Task goal:
In the records that follow, find the line with "You are a computer-use agent. 934x560 pixels."; from there, retype every line exactly through the line with "Instruction: Click 数式と値のクリア menu entry", which also belongs to the answer.

Records for the exercise:
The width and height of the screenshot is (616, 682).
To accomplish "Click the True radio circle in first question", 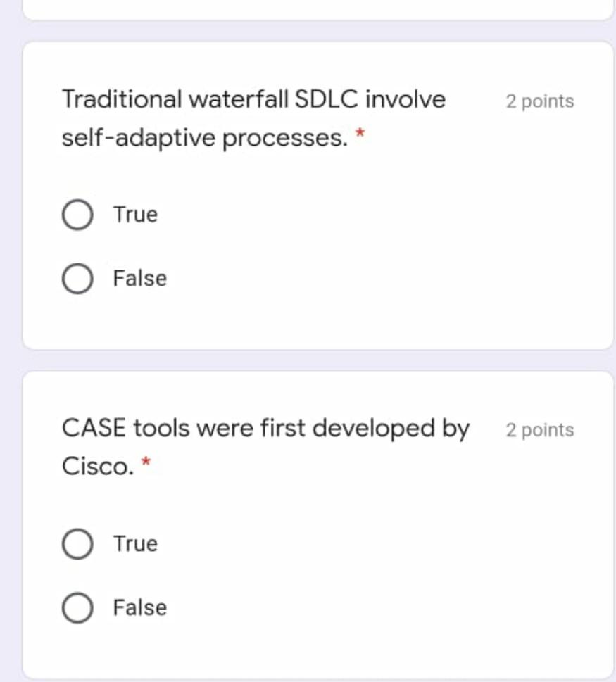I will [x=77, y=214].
* * *
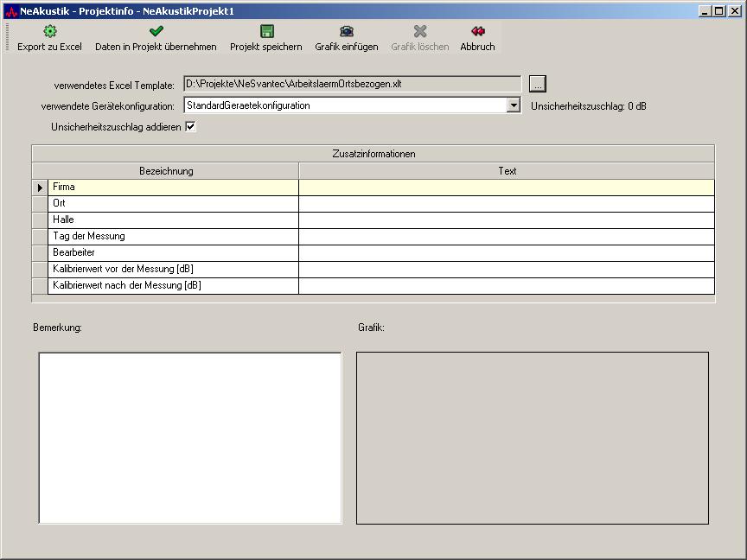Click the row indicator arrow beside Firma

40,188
* * *
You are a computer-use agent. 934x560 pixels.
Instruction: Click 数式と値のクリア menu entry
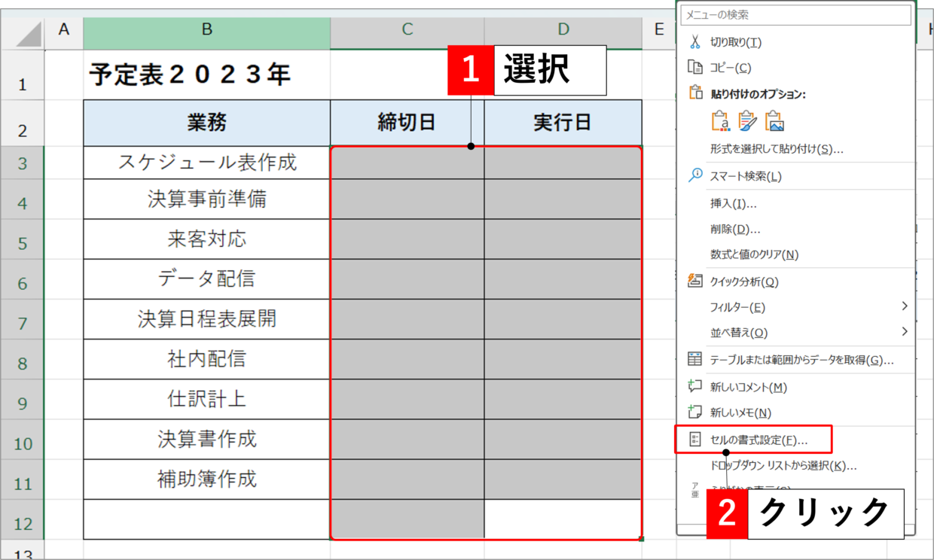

Task response:
You are a computer-use agent. 934x560 pixels.
Instruction: Click 数式と値のクリア menu entry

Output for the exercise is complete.